> [Dataset content]

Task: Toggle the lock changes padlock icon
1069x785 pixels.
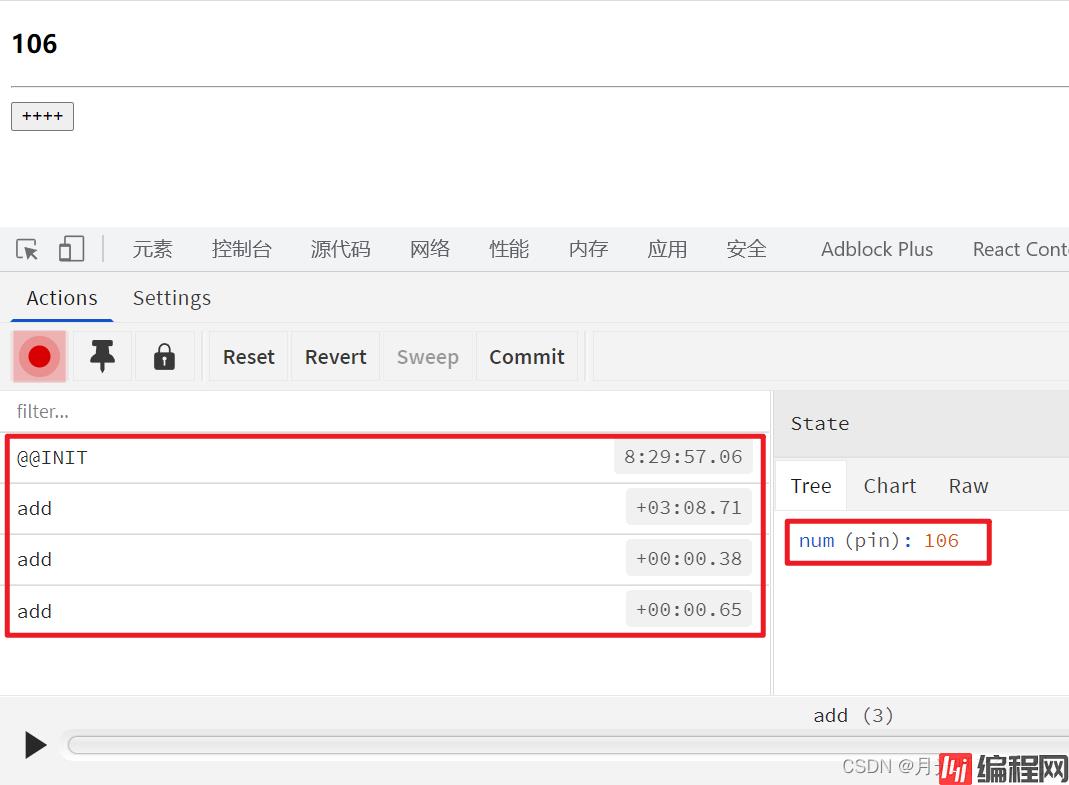Action: [164, 357]
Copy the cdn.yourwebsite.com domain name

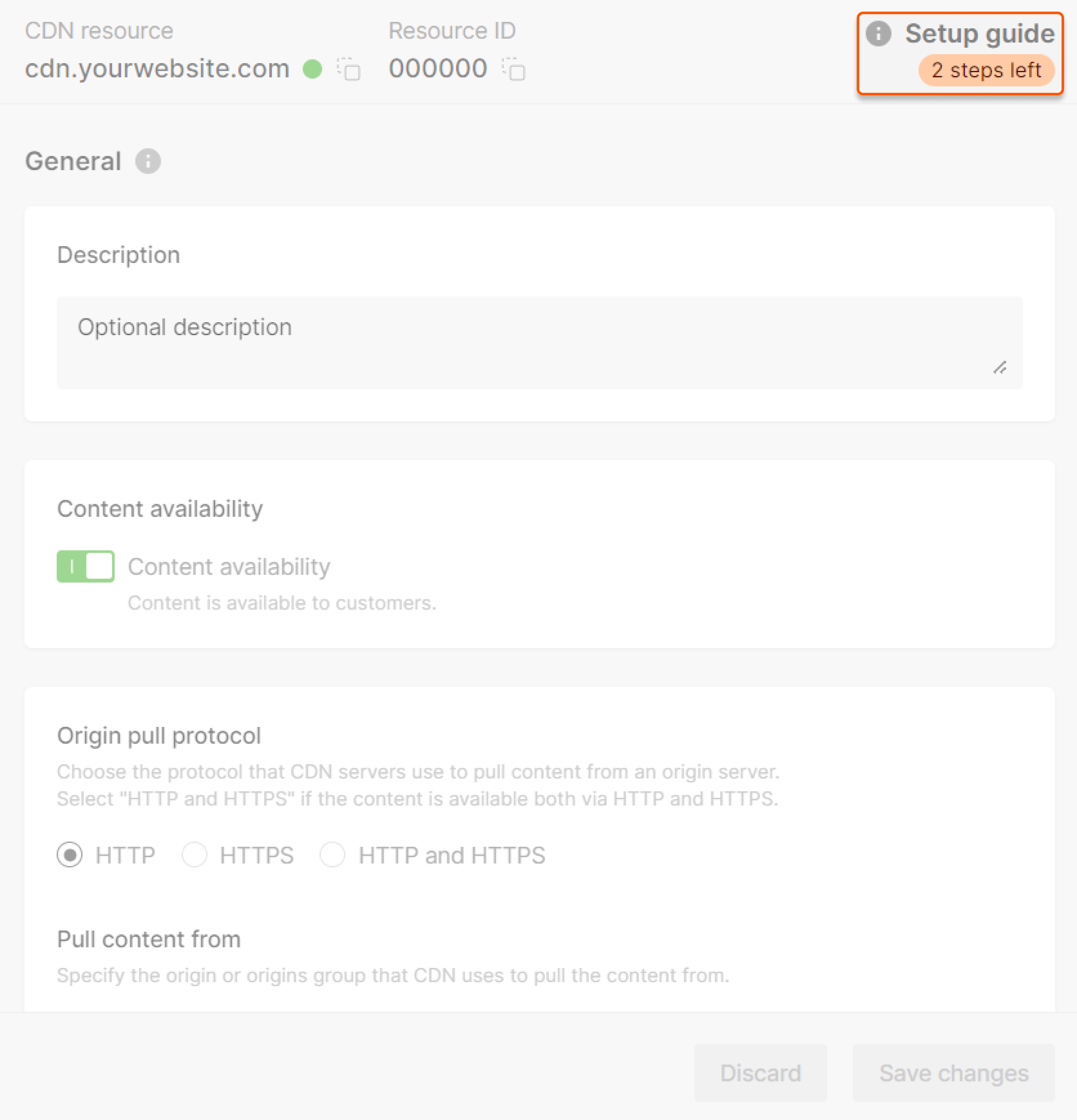click(349, 70)
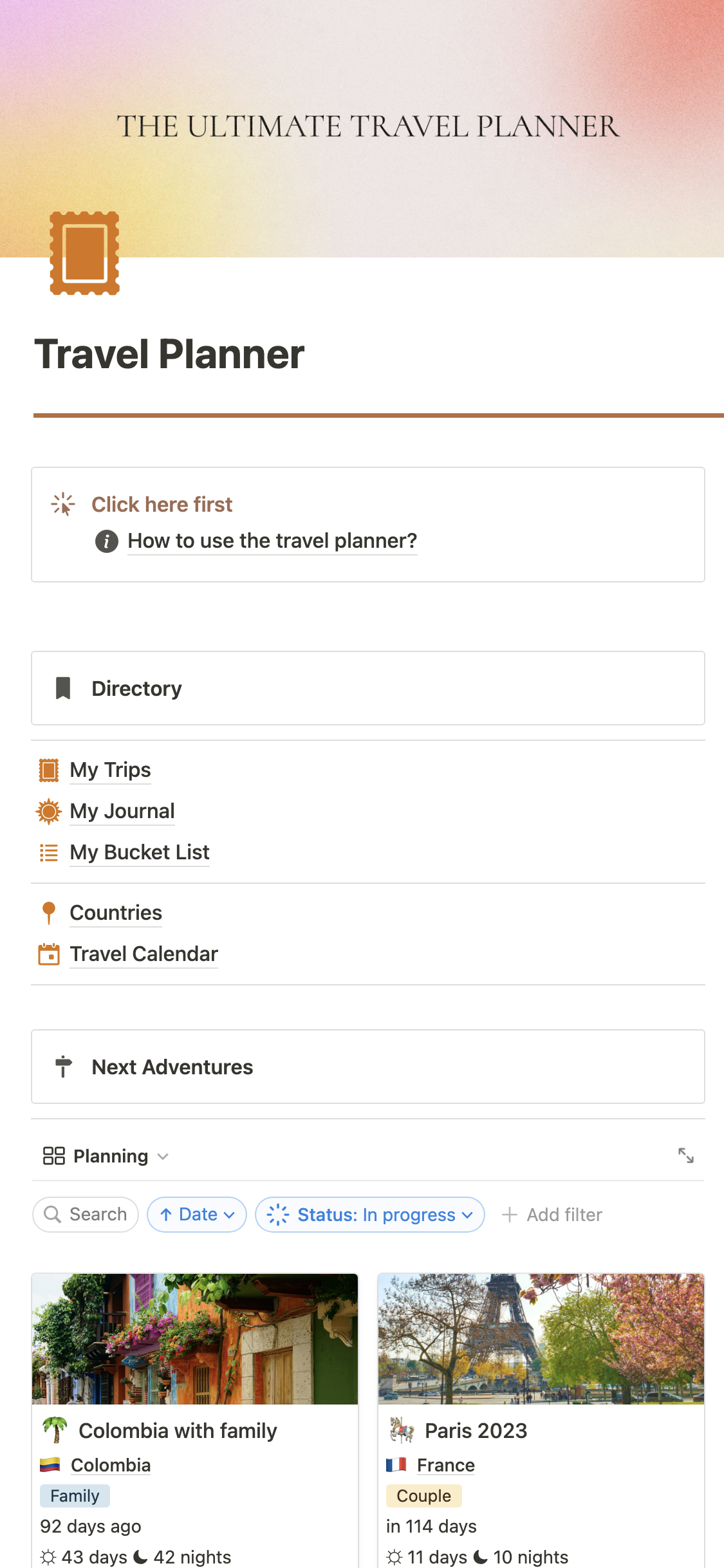Click the sun icon next to My Journal

(49, 811)
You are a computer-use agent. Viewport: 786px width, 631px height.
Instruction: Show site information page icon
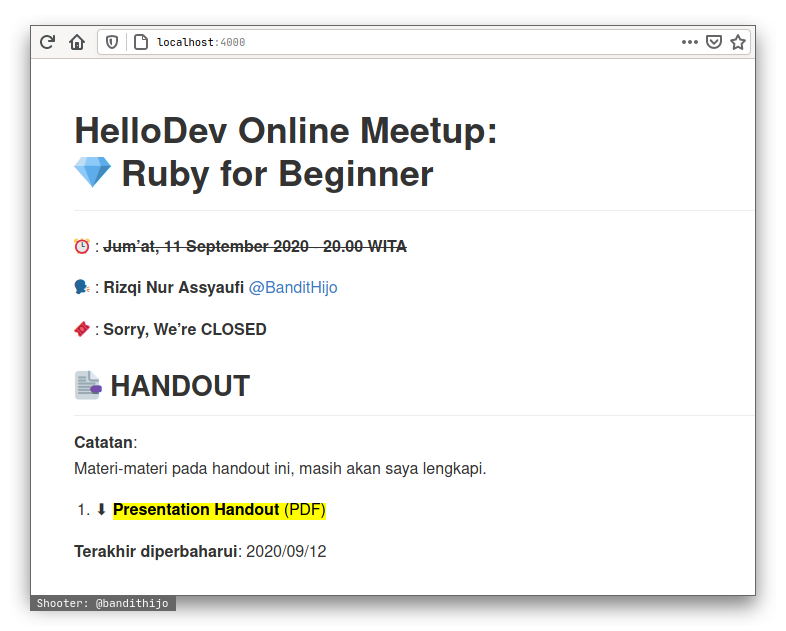point(141,42)
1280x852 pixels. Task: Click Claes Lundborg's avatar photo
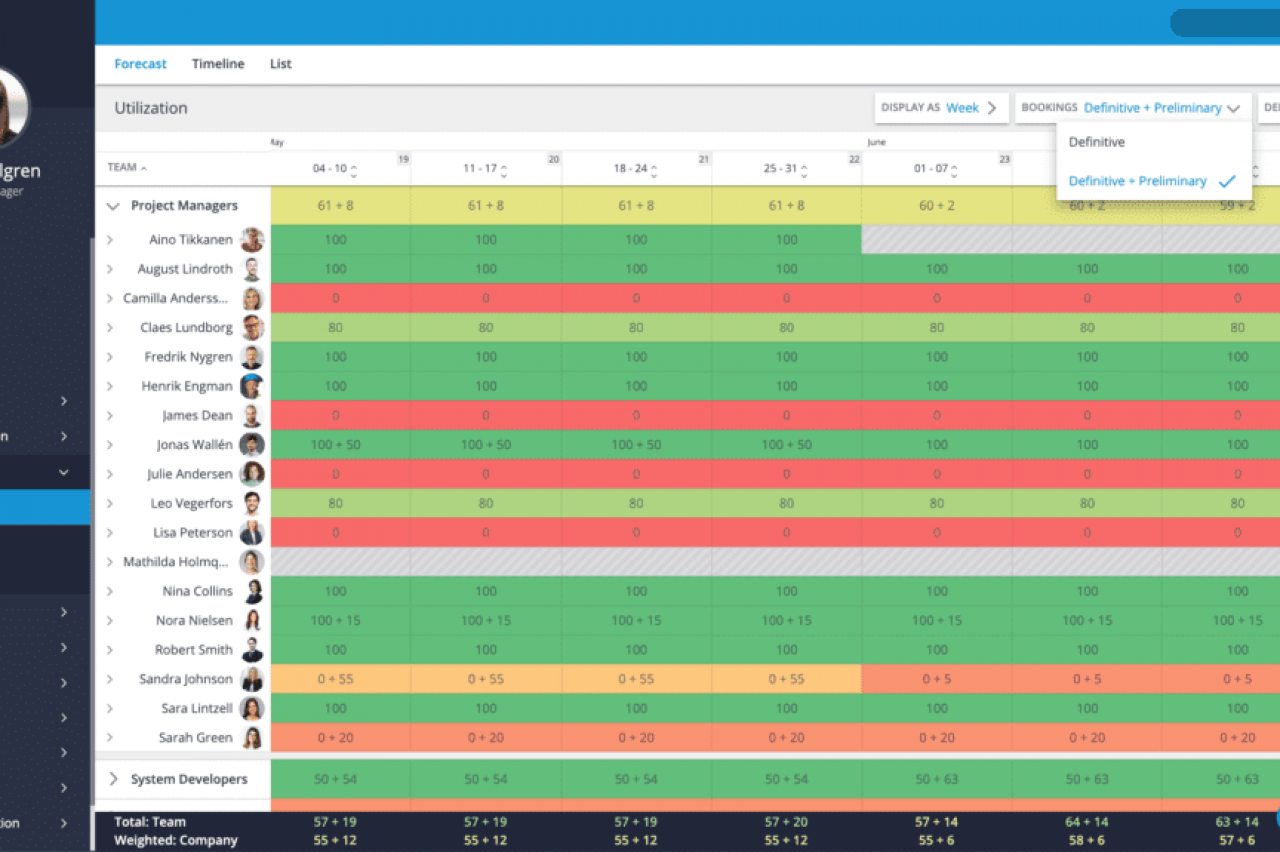click(252, 328)
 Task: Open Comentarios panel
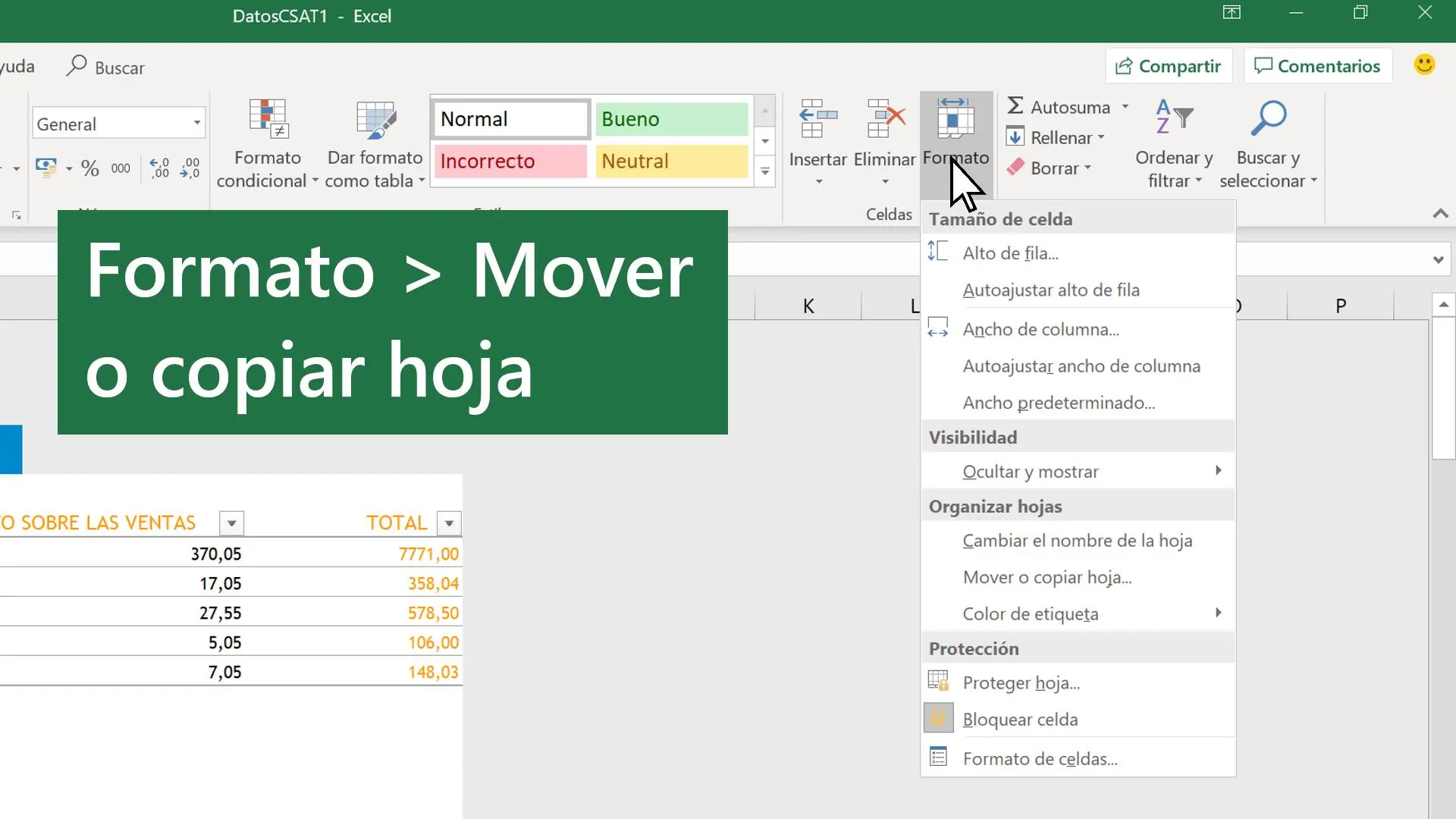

> [Set problem] Rewrite the data above, changing every "Task" to "Goal" and keeping everything else the same. Leave the pictures out.

> [Task solution]
Goal: Toggle the lock changes padlock icon
1069x785 pixels.
Action: [164, 357]
Copy the cdn.yourwebsite.com domain name

click(349, 70)
Click the sun icon next to My Journal

(49, 811)
You are a computer-use agent. Viewport: 786px width, 631px height.
Instruction: Show site information page icon
point(141,42)
1280x852 pixels. Goal: Click Claes Lundborg's avatar photo
click(252, 328)
 Goal: Open Comentarios panel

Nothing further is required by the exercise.